● **Exercise task**
Rewrite the items from the line with "Where should I click to: Choose" up to and including the line with "(x=825, y=76)", keeping the requests. Multiply each coordinate in the answers by 0.9 and round to the nearest whole number, with halves rounding up.

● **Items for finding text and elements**
§ §
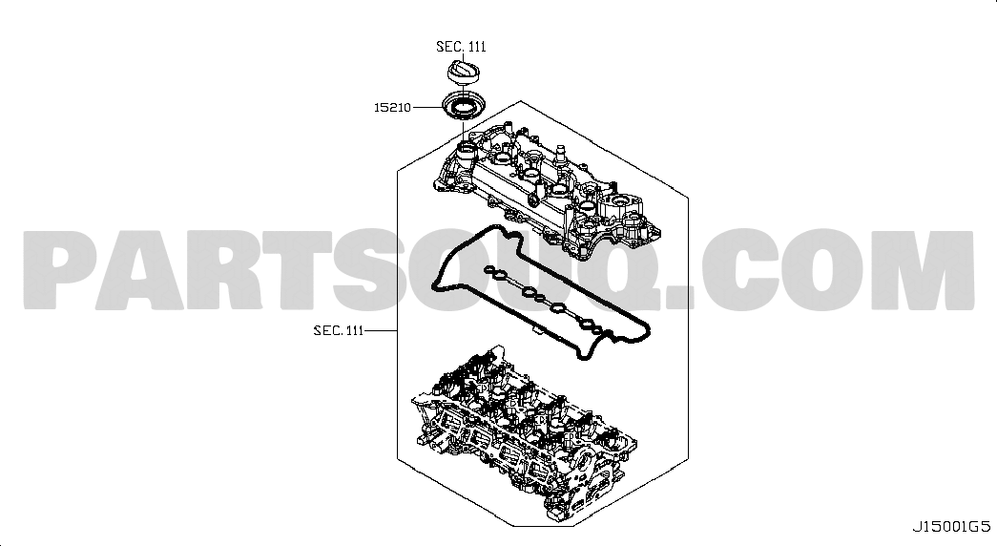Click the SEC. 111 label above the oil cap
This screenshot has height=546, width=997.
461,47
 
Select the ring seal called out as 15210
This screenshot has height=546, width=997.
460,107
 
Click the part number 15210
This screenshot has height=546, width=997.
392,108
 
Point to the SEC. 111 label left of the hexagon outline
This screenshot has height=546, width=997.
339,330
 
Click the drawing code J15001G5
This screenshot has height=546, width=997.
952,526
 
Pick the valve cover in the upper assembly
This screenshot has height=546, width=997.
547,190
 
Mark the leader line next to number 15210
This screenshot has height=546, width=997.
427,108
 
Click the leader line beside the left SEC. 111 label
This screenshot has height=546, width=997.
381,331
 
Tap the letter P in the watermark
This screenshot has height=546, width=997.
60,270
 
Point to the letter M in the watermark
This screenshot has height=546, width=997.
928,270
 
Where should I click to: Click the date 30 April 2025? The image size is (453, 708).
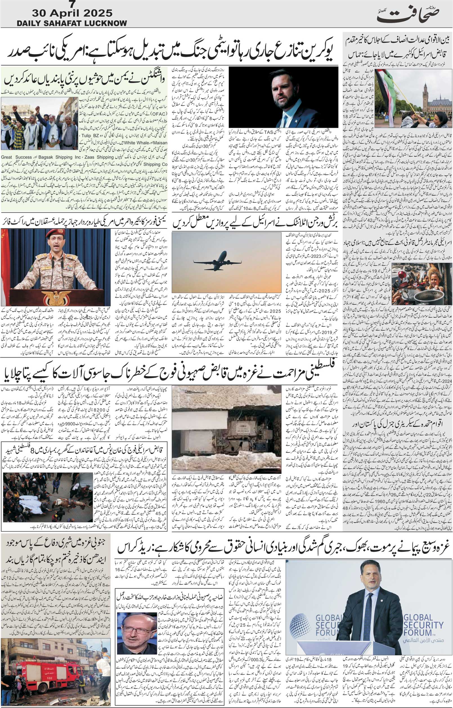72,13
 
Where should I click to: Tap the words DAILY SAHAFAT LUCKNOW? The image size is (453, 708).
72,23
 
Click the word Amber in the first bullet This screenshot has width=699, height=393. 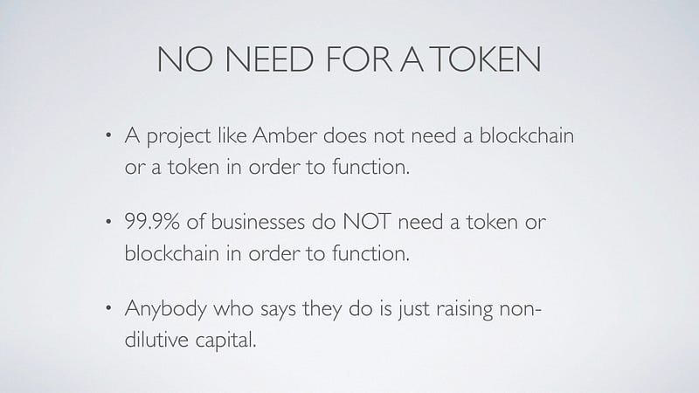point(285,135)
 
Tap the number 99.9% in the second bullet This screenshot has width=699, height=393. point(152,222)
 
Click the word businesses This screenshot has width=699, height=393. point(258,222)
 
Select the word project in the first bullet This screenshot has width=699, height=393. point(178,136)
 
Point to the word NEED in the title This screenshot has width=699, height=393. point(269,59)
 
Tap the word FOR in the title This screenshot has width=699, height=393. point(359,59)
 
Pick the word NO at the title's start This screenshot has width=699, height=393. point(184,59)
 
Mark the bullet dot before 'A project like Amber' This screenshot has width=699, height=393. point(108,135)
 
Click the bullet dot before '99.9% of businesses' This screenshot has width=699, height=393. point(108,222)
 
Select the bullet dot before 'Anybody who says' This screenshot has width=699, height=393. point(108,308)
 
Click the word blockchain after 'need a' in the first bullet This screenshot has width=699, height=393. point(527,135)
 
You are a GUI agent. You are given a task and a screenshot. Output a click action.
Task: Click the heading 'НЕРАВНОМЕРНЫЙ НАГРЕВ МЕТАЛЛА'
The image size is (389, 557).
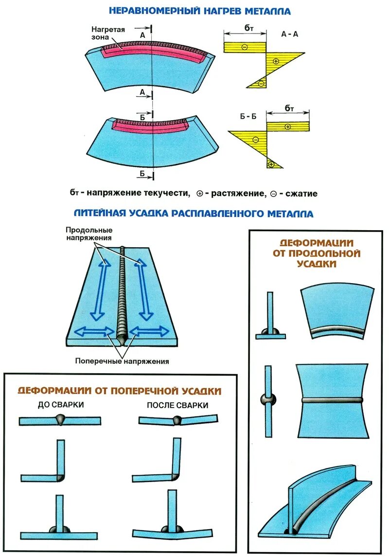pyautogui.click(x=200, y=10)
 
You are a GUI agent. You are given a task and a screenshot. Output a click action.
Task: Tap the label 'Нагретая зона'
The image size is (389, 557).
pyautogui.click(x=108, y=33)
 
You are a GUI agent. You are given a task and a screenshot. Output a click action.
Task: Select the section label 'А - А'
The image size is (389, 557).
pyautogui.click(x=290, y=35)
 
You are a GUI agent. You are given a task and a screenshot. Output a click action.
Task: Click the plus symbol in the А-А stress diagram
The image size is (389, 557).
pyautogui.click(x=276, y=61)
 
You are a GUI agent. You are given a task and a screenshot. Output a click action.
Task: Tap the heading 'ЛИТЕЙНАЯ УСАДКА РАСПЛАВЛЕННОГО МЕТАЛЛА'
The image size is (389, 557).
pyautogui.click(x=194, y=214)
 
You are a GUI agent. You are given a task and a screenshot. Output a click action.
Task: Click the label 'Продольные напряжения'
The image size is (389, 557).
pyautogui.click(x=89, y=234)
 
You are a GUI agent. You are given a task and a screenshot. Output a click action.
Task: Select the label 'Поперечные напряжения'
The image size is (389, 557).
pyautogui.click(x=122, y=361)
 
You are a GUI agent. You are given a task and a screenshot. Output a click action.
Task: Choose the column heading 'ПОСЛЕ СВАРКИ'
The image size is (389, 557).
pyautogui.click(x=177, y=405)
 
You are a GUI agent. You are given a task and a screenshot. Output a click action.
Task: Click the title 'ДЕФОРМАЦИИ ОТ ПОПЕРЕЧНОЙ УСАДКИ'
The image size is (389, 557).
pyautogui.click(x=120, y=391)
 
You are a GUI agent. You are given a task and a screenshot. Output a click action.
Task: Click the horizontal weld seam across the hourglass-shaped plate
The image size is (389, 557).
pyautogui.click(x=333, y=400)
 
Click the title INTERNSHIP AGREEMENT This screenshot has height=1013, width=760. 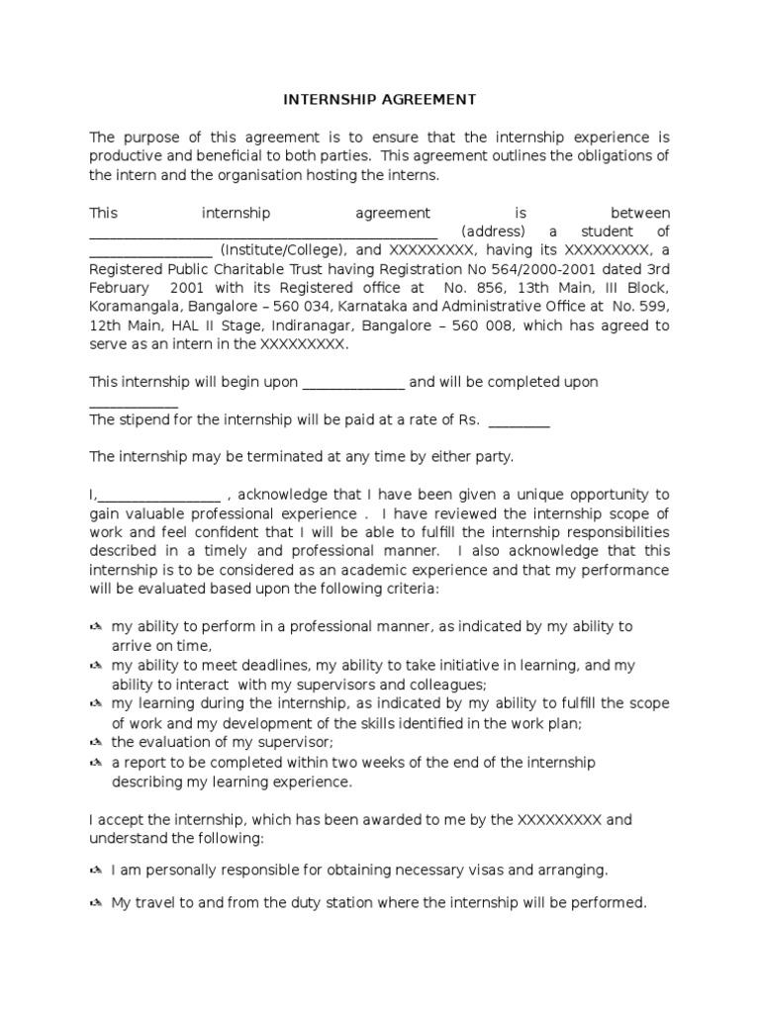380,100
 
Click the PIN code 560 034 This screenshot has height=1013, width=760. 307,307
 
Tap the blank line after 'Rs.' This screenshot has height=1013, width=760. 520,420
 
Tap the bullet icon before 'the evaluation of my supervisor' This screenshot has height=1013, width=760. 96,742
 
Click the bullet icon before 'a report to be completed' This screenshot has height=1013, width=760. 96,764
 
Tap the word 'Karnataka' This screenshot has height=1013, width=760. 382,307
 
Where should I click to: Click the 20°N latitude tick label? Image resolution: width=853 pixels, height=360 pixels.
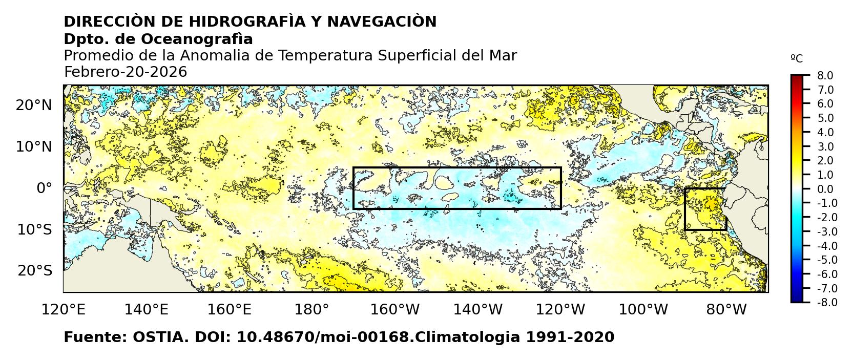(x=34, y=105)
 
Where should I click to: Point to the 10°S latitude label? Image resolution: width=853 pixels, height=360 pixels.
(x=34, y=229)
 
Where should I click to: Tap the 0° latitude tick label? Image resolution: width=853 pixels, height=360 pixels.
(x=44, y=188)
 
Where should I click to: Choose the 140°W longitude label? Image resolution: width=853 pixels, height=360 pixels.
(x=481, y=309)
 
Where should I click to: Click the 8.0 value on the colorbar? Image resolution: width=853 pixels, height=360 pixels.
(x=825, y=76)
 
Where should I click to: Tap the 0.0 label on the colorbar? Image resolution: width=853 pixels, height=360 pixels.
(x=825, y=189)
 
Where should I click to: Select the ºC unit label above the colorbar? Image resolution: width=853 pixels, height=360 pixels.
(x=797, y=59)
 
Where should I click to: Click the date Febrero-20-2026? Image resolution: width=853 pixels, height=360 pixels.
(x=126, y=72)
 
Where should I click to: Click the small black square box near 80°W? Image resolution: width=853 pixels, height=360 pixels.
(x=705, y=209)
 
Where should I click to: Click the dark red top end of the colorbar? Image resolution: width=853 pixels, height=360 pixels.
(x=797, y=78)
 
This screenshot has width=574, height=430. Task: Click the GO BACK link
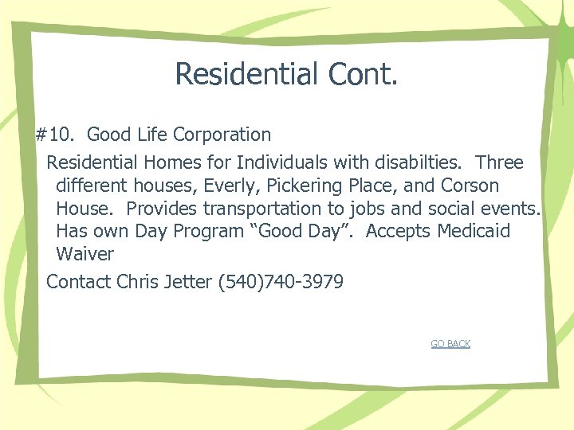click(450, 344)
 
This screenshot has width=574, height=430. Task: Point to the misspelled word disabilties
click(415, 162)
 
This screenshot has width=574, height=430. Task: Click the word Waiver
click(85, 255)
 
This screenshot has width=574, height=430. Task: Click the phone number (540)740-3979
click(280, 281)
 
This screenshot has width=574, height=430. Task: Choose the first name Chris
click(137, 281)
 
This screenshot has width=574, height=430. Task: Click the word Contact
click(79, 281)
§ §
● **The result**
Where should I click to: Choose the 140°W longitude label? Image resolution: width=853 pixels, height=360 pixels.
(x=433, y=278)
 
Where should I click to: Click the 8.0 value on the colorbar? Image resolution: width=853 pixels, height=360 pixels.
(x=743, y=68)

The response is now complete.